• _Brano proposto_
————————

Ogni famiglia ha i suoi segreti.

Ogni nucleo umano, ciascuna comunità, per quanto minuscola, è un microcosmo che nasconde e poggia le proprie fondamenta su di una bugia.

Qualcosa che si è consapevolmente scelto di non rivelare, o di edulcorare, perché la verità, talvolta, può scuotere l’esistenza in maniera distruttiva, travolgendo con l’impietosità di uno tsunami certezze e dinamiche sulle quali è stato edificato un intero mondo.

Ed è proprio questo che accade nella vita di due famiglie, i D’Amico e i Marini, legate da un’amicizia che sembra incrollabile, da un vincolo che pare indissolubile, fatto di quella quotidianità intrisa di solidarietà, rispetto e mutuo soccorso che, da sempre, nelle piccole comunità della provincia meridionale, diventa quasi vincolo di sangue.

E niente quanto una violazione della sacralità di tale vincolo, concretizzantesi nell’offesa arrecata da Filippo D’Amico, rispettabile farmacista di Serente e padre esemplare, ai danni della giovanissima Anita, figlia degli amici Gaetano e Lavinia Marini, potrebbe far esplodere quel fragile globo di vetro nel quale i protagonisti si muovono, con altrettanta violenza.

C’è chi decide di fare ammenda togliendosi la vita.

Eppure, così facendo, non fa che lasciare un’eredità pesantissima a tutti coloro che gli sopravvivono. Chi muore giace, chi resta si dà pace, recita un vecchio adagio.

E invece, in questo meraviglioso romanzo d’esordio di Nella Frezza, chi resta pare non trovarla affatto, la tanto agognata pace.

————————

• _Informazioni fornite_
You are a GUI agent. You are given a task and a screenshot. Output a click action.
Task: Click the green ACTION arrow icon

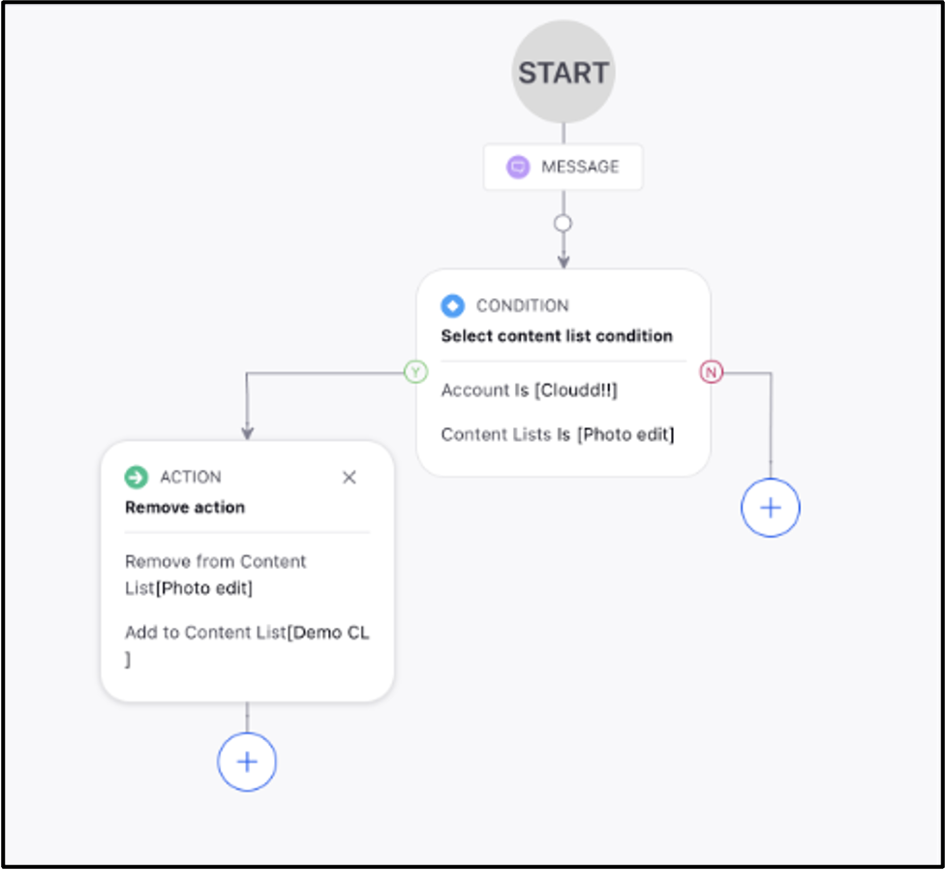[137, 477]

————————

• _Problema 1_
Che mestiere fa Filippo D'Amico secondo il brano sul romanzo di Nella Frezza?
• _Problema 2_
Riproduci senza alcuna modifica la parte del brano sul romanzo di Nella Frezza che comincia con "Ogni famiglia ha" e termina con "vincolo di sangue.".
• _Problema 3_
Prosegui il brano sul romanzo d'esordio di Nella Frezza, ripartendo subito dopo la sua ultima frase.

• _Risposta scritta 1_
È un farmacista di Serente.

• _Risposta scritta 2_
Ogni famiglia ha i suoi segreti.

Ogni nucleo umano, ciascuna comunità, per quanto minuscola, è un microcosmo che nasconde e poggia le proprie fondamenta su di una bugia.

Qualcosa che si è consapevolmente scelto di non rivelare, o di edulcorare, perché la verità, talvolta, può scuotere l’esistenza in maniera distruttiva, travolgendo con l’impietosità di uno tsunami certezze e dinamiche sulle quali è stato edificato un intero mondo.

Ed è proprio questo che accade nella vita di due famiglie, i D’Amico e i Marini, legate da un’amicizia che sembra incrollabile, da un vincolo che pare indissolubile, fatto di quella quotidianità intrisa di solidarietà, rispetto e mutuo soccorso che, da sempre, nelle piccole comunità della provincia meridionale, diventa quasi vincolo di sangue.

• _Risposta scritta 3_
Per salvare la vita di Giovanni, bimbo la cui unica colpa è quella di essere frutto di un’unione scandalosa, altre vite dovranno essere, in qualche modo, immolate.

Cedute, con il loro bagaglio di sogni, aspettative e progetti, su una sorta di ideale “banco dei pegni” dell’esistenza. Plasmate, nella loro materia intrisa di dolore, secondo fogge nuove e inattese.

Antonio, Eleonora, Anita, Nicola, Lavinia.

Tutti, in qualche modo, vittime di una catastrofe che non hanno potuto impedire, di una frana di certezze, valori e speranze che hanno cercato di arrestare puntellandone il crollo rovinoso con quell’unico sentimento che continua a far vivere il loro antico legame: l’amore per Giovanni.

Un amore che richiede protezione e dedizione totale, per far sì che nessun segreto o bugia trapeli, mettendo a repentaglio la serenità del bambino o la stabilità del nucleo familiare nato per accoglierlo.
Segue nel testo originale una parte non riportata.